EXTRACTED TEXT:
··········
United States-China Travel:  New research by the Institute for International Education shows the number of U.S. citizens studying in China fell from more than 11,000 in the 2018-2019 academic year to just 211 in 2021-2022.  The figures suggest many U.S. students have been put off by the Chinese government’s draconian pandemic shutdowns and aggressive law enforcement actions.  Although the number of Chinese students in the U.S. remains about 290,000, the study illustrates how global fracturing is disrupting human travel and migration, just as it’s disrupting inter-bloc trade, capital, technology, and data flows.

United States-China Summit:  When President Biden and General Secretary Xi meet tomorrow at the Asia-Pacific Economic Cooperation summit in San Francisco, they will reportedly announce a deal under which China will clamp down on companies exporting the precursor chemicals for fentanyl, the synthetic opioid that has spread addiction and death throughout the U.S.  They are also expected to announce a deal to reopen military communication channels that Beijing shut after then-U.S. House Speaker Pelosi visited Taiwan in August 2022.

European Union:  Recent data indicates the EU’s labor market is softening much more dramatically than the U.S.’s, especially in the industrial powerhouse of Germany and other northern countries.  Much of the problem can be traced to weakening demand overseas and high energy costs.  Higher unemployment will likely impose new fiscal burdens on EU governments but could also weaken inflation pressures, discourage further interest-rate hikes, and hold down the value of the euro.
··········
DATA SHOWN:

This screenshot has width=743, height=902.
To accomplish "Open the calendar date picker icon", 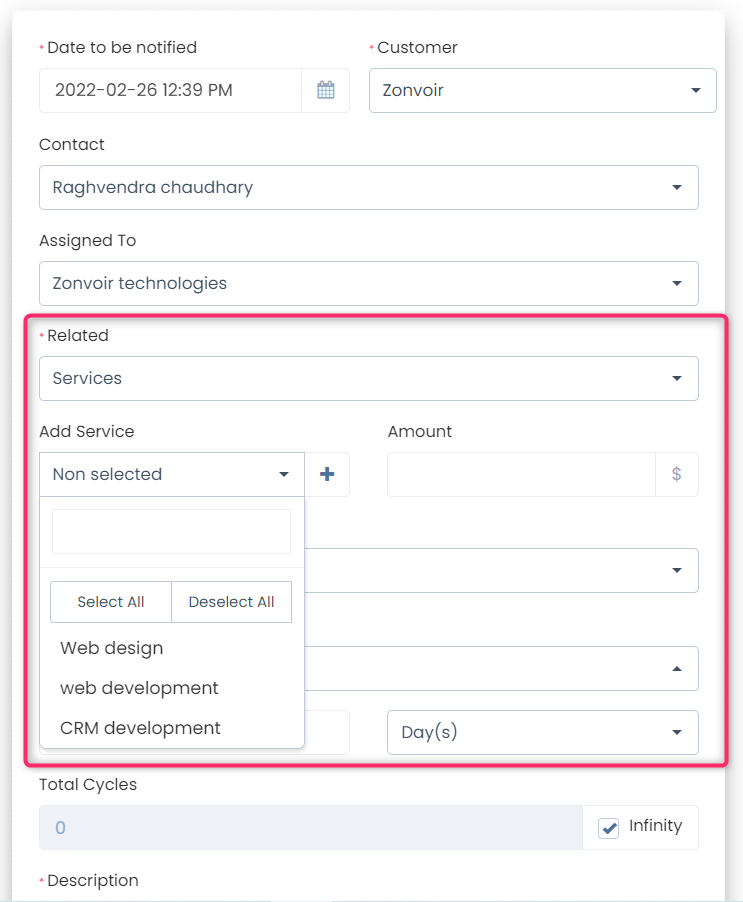I will coord(325,90).
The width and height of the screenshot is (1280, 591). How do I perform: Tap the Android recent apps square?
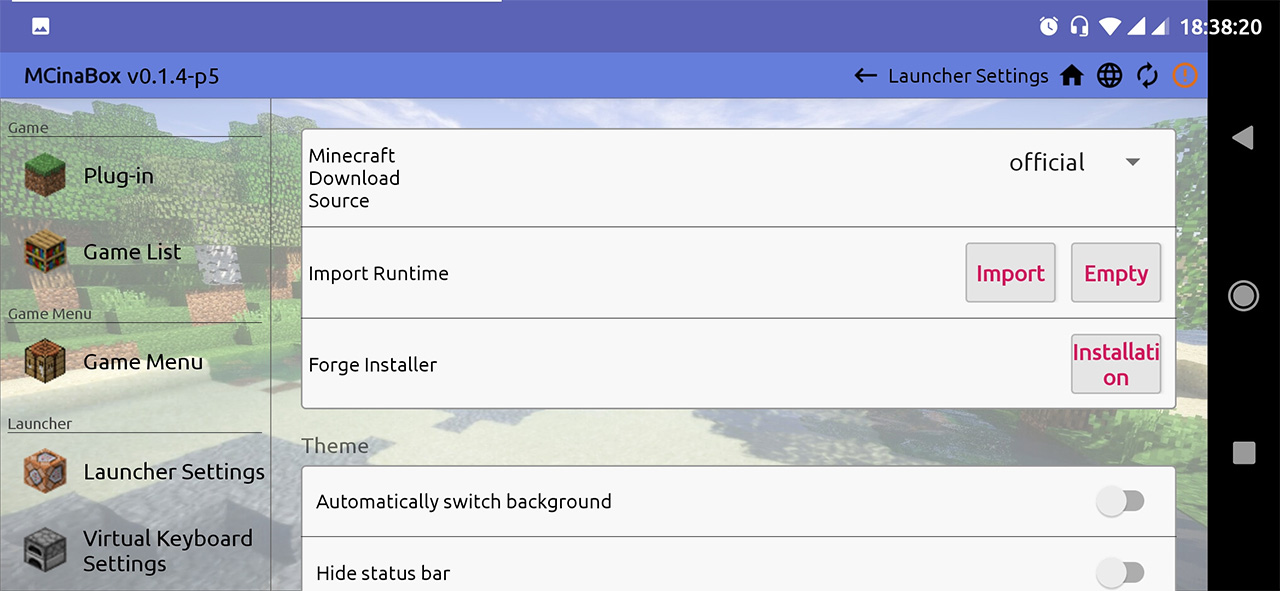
··········
EXERCISE INSTRUCTIONS:
1. Return the part of the news brief starting at "United States-China Travel:  New" and ending at "and data flows.", copied word for word.
2. List the section headings in the news brief.
3. Extend the news brief beyond its last sentence.
You will not need any of the data.

RESULTS FOR EACH TASK:
1.
United States-China Travel:  New research by the Institute for International Education shows the number of U.S. citizens studying in China fell from more than 11,000 in the 2018-2019 academic year to just 211 in 2021-2022.  The figures suggest many U.S. students have been put off by the Chinese government’s draconian pandemic shutdowns and aggressive law enforcement actions.  Although the number of Chinese students in the U.S. remains about 290,000, the study illustrates how global fracturing is disrupting human travel and migration, just as it’s disrupting inter-bloc trade, capital, technology, and data flows.

2.
United States-China Travel
United States-China Summit
European Union

3.
United Kingdom:  Average wages in July through September, excluding bonuses, were up 7.7% from the same period one year earlier, marking a modest deceleration from the year-over-year increase of 7.9% in May through July.  Total pay was up 7.9% on the year, versus 8.5% in the prior period.  The figures point to a modest cooling in wage pressures, which could help bring down consumer price inflation in the U.K. and allow the Bank of England to hold off on further interest-rate hikes.

U.S. Fiscal Policy:  In the House of Representatives, at least half a dozen Republican lawmakers have come out against Speaker Johnson’s proposed two-part stopgap funding bill, which aims to avoid a partial government shutdown when the current stopgap expires on Friday.  Since the Republicans only control 221 seats in the chamber, while the Democrats have 213, the defections from Johnson’s own party mean his measure would likely need the support of at least some Democrats to advance the bill to the Senate, where its prospects seem better.  At this point, prospects for a partial government shutdown this weekend appear to be too close to call.

U.S. Labor Market:  Industry groups say the demand for seasonal workers during the upcoming holidays will be much cooler than in recent years, with public advertisements for such workers at the lowest level in a decade and hiring intentions down about 40% from their recent high in 2021.  Individual companies are also reporting relatively modest hiring plans.  Weaker demand for seasonal workers suggests the overall labor market is softening, which is likely to contribute to slower wage growth and weaker economic growth.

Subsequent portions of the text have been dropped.